▶ _Problem details_
Among the records below, find the line that has "Adoptive Family Resources (189, 2343)"; from there, give the lines again exactly, and stop after the line that has "Image resolution: width=820, height=1180.".

Stored data entries
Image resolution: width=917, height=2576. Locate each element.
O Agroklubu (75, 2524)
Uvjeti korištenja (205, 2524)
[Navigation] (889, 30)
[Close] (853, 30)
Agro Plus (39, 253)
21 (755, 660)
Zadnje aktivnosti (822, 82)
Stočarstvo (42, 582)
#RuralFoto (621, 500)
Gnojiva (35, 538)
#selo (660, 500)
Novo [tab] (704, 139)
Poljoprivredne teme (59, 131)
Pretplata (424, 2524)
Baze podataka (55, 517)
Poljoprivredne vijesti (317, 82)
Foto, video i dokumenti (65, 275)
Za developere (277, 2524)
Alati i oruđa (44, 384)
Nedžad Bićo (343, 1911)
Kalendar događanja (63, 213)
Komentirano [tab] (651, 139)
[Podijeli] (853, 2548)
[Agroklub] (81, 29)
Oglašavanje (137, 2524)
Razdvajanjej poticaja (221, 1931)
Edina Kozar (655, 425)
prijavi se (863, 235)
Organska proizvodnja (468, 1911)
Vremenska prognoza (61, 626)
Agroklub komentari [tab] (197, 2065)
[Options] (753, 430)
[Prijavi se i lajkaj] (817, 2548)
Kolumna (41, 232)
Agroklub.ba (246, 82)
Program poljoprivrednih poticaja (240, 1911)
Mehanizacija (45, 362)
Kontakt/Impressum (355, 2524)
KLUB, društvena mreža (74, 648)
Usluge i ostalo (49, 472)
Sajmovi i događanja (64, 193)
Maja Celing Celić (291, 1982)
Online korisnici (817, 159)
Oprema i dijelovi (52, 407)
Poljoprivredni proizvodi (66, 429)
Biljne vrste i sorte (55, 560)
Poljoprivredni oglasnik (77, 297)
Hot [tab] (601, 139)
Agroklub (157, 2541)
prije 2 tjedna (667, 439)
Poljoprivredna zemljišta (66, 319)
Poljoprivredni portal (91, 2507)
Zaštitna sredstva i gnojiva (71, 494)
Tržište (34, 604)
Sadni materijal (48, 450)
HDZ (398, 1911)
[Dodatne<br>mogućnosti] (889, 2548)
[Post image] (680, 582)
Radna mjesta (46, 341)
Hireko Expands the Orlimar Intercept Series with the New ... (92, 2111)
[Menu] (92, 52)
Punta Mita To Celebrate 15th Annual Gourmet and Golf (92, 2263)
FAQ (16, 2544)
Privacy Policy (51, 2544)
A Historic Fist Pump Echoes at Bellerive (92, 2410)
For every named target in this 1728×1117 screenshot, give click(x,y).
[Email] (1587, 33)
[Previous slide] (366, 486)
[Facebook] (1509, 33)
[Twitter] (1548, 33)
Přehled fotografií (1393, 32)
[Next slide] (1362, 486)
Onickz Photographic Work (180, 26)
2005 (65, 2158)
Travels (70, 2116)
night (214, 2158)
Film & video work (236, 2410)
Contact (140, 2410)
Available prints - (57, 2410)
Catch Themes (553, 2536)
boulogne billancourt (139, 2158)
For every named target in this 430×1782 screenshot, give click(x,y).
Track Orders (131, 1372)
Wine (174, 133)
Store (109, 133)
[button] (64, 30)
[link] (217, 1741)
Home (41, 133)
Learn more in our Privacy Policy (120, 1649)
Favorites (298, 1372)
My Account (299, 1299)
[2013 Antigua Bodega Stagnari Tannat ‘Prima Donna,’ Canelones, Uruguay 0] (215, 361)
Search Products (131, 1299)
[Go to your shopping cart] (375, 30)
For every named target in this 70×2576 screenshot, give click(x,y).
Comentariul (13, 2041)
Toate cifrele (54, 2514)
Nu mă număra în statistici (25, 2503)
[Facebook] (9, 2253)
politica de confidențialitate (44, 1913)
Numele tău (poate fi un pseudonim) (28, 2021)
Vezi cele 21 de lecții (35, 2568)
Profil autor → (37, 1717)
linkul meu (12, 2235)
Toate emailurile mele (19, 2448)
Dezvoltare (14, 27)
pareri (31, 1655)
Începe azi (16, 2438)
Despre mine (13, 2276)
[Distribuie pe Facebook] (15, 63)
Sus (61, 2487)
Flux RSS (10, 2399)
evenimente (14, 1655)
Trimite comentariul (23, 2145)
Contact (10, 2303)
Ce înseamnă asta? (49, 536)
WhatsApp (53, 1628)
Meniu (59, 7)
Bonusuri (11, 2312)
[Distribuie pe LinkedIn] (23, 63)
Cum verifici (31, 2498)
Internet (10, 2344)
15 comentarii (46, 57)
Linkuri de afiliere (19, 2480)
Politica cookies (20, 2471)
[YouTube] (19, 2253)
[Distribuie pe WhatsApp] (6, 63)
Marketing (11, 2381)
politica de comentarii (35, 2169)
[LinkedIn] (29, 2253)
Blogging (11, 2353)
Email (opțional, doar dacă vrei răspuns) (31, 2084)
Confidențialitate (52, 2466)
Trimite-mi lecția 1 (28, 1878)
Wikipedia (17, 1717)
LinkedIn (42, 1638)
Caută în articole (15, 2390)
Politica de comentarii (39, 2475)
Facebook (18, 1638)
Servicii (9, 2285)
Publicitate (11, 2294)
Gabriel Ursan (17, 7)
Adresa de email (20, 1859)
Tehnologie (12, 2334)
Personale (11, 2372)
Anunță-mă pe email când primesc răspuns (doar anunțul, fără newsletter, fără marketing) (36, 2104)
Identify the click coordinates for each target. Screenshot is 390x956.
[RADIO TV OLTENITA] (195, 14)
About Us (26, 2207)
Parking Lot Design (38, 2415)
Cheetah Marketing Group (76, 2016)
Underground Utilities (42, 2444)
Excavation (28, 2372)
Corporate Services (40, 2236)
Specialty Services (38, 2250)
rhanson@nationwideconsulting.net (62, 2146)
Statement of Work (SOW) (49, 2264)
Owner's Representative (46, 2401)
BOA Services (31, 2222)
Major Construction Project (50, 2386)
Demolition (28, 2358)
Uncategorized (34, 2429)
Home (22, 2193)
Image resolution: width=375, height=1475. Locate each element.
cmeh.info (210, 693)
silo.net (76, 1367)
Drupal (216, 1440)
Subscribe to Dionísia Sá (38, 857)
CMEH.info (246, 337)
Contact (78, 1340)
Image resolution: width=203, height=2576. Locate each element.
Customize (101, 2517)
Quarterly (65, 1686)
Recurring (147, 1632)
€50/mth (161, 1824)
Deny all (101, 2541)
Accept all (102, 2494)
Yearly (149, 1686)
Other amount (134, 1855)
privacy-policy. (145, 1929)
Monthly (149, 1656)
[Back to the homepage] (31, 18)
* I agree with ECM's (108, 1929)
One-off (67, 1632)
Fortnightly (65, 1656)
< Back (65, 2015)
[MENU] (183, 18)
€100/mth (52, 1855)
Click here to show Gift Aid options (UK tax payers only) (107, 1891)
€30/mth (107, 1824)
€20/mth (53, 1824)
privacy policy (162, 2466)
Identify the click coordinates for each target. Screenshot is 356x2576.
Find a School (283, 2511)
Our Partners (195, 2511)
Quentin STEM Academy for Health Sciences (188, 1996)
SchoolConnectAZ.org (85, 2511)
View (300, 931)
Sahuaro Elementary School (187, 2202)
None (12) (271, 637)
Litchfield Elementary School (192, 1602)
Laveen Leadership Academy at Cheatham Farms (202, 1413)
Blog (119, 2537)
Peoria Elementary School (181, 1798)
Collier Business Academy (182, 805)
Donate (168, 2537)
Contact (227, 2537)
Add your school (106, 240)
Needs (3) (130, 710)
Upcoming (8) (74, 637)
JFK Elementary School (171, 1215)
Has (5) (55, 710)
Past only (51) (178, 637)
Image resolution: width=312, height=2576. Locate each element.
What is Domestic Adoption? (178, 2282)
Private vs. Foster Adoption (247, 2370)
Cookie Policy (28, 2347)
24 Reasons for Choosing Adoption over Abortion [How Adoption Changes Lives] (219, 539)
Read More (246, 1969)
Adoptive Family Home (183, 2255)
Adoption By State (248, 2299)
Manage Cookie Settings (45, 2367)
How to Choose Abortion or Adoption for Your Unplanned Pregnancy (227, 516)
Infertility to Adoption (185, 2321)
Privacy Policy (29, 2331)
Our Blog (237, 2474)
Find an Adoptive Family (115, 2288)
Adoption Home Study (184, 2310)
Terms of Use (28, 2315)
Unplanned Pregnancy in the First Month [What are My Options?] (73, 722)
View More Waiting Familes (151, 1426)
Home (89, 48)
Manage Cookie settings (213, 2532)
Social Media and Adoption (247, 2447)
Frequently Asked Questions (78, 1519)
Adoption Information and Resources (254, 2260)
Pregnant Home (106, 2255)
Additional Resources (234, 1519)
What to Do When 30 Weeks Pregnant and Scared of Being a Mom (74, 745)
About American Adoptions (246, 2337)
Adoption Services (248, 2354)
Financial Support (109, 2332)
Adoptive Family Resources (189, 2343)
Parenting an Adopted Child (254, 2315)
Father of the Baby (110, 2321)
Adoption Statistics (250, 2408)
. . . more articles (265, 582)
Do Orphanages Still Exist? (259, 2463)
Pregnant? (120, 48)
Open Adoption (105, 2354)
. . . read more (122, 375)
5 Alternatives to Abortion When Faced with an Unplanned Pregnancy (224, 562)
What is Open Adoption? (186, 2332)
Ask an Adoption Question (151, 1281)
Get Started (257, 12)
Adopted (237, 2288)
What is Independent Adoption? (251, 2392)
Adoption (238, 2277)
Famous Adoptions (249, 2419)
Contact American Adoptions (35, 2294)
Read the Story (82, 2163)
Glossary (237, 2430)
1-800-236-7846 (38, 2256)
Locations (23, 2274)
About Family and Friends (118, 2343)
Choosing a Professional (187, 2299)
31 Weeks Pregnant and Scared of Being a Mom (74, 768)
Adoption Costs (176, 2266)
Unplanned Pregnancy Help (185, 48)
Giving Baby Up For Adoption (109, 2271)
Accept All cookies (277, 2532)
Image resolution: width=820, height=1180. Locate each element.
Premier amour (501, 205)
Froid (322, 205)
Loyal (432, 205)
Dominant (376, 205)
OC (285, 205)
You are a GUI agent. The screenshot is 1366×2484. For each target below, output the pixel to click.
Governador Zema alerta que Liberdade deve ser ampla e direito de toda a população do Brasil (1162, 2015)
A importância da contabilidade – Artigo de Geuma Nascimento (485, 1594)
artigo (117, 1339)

▶ _The completed task_
Adoptive Family Resources (189, 2343)
Parenting an Adopted Child (254, 2315)
Father of the Baby (110, 2321)
Adoption Statistics (250, 2408)
. . . more articles (265, 582)
Do Orphanages Still Exist? (259, 2463)
Pregnant? (120, 48)
Open Adoption (105, 2354)
. . . read more (122, 375)
5 Alternatives to Abortion When Faced with an Unplanned Pregnancy (224, 562)
What is Open Adoption? (186, 2332)
Ask an Adoption Question (151, 1281)
Get Started (257, 12)
Adopted (237, 2288)
What is Independent Adoption? (251, 2392)
Adoption (238, 2277)
Famous Adoptions (249, 2419)
Contact American Adoptions (35, 2294)
Read the Story (82, 2163)
Glossary (237, 2430)
1-800-236-7846 (38, 2256)
Locations (23, 2274)
About Family and Friends (118, 2343)
Choosing a Professional (187, 2299)
31 Weeks Pregnant and Scared of Being a Mom (74, 768)
Adoption Costs (176, 2266)
Unplanned Pregnancy Help (185, 48)
Giving Baby Up For Adoption (109, 2271)
Accept All cookies (277, 2532)
Image resolution: width=820, height=1180. Locate each element.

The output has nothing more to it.